Static electricity always accumulates on the human body when it moves (walking, moving arms or body). In this case, potentials of several thousand volts can accumulate, which, when discharged to an element sensitive to solar cells, can cause defects, degradation of its characteristics or destruction due to electrical, thermal and mechanical influences.

To detect and control the level of SE and to eliminate or neutralize it, various devices and devices are used that provide the same potential of the operator's tools and semiconductor devices by using electrically conductive materials or grounding. For example, grounding (anti-static) bracelets, fastened to the wrist and connected through high resistance (1 ... the charge of the solar cell can drain to the ground.

In addition, protective conductive mats, tables and chairs made of conductive coating, grounded operator clothing (gowns, sleeves, veils) made of antistatic material (cotton or synthetic materials impregnated with antistatic solutions, material with an interwoven screen made of stainless steel film) are used.

To reduce the effect of static electricity, it is necessary to use work clothes made of low-electrifying materials, for example, cotton gowns, shoes with leather soles. It is not recommended to use clothes made of silk, nylon, lavsan.

To cover the surfaces of work tables and floors with low-electrifying materials, it is necessary to take measures to reduce the specific surface resistance of the coatings. Work tables should be covered with metal sheets 100x200 mm in size, connected through a limiting resistance of 10 6 Ohm to a ground bus.

Equipment and tools that do not have mains power are connected to the ground bus through a resistance of 10 6 ohms. Equipment and tools that are powered by the mains are connected directly to the ground bus.

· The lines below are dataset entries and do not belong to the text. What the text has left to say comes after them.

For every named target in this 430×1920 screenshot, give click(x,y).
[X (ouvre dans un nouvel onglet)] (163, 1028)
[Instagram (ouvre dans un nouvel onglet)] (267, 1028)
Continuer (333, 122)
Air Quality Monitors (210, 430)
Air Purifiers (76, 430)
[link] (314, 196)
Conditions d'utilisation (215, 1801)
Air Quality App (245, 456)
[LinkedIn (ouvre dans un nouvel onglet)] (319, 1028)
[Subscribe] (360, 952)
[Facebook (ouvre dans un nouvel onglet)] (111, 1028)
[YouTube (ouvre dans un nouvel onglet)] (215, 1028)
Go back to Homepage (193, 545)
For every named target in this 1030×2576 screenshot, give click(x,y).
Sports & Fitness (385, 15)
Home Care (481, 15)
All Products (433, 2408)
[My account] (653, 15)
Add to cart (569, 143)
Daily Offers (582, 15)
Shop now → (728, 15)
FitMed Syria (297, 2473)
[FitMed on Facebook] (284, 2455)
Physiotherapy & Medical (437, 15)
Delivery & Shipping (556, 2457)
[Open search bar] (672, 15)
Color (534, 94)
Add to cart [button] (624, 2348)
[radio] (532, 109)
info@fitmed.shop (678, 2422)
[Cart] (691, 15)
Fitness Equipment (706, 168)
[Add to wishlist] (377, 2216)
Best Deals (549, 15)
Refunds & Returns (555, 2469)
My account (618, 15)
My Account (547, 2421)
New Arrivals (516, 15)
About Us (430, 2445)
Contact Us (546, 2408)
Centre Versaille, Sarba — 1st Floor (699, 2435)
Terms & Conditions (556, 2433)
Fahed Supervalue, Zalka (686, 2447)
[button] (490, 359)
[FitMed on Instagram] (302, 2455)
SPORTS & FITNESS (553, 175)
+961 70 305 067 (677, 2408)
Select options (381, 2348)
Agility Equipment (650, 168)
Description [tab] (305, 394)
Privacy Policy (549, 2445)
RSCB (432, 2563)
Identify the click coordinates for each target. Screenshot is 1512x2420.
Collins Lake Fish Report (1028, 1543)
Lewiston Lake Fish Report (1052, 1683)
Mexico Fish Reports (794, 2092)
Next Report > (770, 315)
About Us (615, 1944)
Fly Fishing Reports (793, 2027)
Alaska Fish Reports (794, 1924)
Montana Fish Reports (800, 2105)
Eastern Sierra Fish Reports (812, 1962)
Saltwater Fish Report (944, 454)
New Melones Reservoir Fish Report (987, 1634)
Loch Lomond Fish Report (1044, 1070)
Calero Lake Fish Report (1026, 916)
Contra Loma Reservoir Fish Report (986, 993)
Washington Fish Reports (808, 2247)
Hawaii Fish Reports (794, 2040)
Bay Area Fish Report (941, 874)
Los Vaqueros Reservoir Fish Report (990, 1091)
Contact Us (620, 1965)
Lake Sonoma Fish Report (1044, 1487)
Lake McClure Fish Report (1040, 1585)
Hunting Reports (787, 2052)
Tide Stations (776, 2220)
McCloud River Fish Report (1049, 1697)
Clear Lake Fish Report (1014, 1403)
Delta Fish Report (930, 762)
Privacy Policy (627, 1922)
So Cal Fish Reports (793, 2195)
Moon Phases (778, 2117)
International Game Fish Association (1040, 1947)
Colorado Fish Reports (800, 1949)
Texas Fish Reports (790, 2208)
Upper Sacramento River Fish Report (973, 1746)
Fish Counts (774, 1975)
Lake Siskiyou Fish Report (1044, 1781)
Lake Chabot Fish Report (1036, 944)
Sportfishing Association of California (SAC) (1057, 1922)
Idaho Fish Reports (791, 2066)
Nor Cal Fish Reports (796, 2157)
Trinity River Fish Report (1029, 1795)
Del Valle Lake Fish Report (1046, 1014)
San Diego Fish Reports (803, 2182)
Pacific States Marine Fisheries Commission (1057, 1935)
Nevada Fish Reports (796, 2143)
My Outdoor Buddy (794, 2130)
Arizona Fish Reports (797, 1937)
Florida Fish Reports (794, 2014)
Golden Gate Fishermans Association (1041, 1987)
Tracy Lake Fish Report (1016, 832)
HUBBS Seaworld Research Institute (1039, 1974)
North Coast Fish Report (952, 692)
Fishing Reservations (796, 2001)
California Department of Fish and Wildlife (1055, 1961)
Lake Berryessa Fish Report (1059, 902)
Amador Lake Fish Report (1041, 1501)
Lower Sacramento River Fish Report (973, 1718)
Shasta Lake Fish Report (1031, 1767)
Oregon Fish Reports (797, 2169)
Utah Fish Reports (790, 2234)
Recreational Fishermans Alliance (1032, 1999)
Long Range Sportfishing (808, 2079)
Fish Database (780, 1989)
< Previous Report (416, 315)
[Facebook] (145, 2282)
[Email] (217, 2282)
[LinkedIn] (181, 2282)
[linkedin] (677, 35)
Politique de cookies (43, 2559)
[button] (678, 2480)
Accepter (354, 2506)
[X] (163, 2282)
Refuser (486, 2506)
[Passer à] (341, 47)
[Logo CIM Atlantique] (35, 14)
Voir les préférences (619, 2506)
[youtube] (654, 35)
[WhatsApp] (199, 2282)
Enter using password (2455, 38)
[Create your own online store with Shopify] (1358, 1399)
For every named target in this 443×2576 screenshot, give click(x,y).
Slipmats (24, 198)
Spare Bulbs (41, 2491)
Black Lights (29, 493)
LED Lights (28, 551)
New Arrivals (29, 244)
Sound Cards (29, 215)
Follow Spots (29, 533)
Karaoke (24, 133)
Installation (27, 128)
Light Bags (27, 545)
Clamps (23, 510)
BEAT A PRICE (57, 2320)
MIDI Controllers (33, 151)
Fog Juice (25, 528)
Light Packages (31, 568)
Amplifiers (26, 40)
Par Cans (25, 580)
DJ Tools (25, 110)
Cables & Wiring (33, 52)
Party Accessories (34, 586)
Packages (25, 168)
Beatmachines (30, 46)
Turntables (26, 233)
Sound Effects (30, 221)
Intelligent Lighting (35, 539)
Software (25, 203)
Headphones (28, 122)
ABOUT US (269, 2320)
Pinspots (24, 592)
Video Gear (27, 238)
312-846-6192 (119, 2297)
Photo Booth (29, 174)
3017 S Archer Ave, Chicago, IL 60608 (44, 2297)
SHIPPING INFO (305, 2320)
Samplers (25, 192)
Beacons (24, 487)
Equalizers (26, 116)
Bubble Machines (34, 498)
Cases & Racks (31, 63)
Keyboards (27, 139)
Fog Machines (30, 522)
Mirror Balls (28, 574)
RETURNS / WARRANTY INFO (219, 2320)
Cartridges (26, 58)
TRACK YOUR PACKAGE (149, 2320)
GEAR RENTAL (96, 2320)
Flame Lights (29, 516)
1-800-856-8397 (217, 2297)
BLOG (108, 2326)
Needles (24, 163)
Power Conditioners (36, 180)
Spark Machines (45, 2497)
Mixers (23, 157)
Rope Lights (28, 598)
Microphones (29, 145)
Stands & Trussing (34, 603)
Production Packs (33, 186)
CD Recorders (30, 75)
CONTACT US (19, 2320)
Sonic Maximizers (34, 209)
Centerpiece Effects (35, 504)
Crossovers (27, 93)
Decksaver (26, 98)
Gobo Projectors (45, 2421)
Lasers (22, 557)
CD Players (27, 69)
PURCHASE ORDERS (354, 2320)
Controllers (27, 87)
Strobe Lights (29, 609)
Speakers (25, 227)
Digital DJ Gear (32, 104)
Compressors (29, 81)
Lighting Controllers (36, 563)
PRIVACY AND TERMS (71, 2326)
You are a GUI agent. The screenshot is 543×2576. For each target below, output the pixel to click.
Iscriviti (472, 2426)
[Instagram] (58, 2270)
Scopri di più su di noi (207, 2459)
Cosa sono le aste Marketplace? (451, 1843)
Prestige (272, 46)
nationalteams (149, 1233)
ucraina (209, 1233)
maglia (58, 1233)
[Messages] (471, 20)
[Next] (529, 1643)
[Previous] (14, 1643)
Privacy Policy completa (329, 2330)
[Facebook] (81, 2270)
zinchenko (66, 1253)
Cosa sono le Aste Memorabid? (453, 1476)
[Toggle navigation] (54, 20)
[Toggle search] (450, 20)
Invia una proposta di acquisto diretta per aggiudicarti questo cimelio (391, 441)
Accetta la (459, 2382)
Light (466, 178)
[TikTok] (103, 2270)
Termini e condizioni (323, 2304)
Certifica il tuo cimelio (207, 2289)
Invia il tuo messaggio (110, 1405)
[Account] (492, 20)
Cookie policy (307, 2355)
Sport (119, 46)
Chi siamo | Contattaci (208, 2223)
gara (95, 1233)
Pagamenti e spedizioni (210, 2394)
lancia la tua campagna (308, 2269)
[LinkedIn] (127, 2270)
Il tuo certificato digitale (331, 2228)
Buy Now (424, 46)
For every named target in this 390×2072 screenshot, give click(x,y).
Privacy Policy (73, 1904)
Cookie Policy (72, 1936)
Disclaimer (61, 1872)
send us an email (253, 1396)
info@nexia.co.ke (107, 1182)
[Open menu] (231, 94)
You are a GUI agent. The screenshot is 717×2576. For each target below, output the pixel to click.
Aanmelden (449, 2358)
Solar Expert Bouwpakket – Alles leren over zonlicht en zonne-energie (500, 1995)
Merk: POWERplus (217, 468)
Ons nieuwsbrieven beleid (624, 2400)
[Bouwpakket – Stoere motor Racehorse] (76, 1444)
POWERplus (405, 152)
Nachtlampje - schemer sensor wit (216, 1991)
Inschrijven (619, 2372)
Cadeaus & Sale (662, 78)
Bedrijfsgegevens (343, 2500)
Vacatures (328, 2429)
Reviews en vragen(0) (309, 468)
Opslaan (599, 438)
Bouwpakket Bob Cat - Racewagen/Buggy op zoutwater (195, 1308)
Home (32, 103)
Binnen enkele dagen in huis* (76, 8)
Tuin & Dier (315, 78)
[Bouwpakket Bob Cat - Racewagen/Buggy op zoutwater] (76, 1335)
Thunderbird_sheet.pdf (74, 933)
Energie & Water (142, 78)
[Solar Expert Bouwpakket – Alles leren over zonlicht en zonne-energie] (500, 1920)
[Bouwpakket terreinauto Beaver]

Continuous contact of the operator with the "ground" must be ensured using a special antistatic bracelet connected through a high-voltage resistor (for example, KLV type for a voltage of 110 kV). In the working room, it is recommended to ensure the humidity of the air is not lower than 50-60%

Dismantlingmicrochips

If microcircuits with plenary leads are dismantled, then the varnish should be removed in the places where the leads are soldered, the leads should be soldered in a mode that does not violate the soldering mode indicated in the microcircuit's passport, the ends of the leads should be raised at the places where they are embedded in a pressure seal, and the microcircuit should be removed from the board by thermomechanical means using a special a device heated to a temperature that excludes overheating of the microcircuit case above the temperature indicated in the passport. The heating time should be sufficient to remove the microcircuit without cracks, chips and violations of the case design. The ends of the leads can be lifted to a height of 0.5 ... 1 mm, while excluding the bending of the leads at the termination points, which can lead to depressurization of the microcircuit.

When dismantling microcircuits with pin terminals, the varnish is removed in the places where the terminals are soldered, the terminals are soldered with a special soldering iron (with solder suction), the microcircuit is removed from the board (avoiding cracks, glass chips and deformation of the case and terminals). If necessary, it is allowed (if the case is attached to the board with varnish or glue) to remove microcircuits in a thermomechanical way, which excludes overheating of the case, or with the help of chemical solvents that do not affect the coating, marking and material of the case.

The possibility of reusing dismantled microcircuits is indicated in the technical specifications for their supply.

3.1.7 Security questions

What is an integrated microcircuit?

How are integrated circuits classified by manufacturing technology?

What subgroups are ICs divided into by the number of elements?

How are IS classified by function?

Determine the purpose of analog and digital ICs.

What is IC failure rate?

What are the advantages and disadvantages of ICs?

Define the element and component of an integrated circuit.

Give the definition of an unpackaged integrated circuit, MIS, SIS, LSI, VLSI.

What is a series of integrated circuits.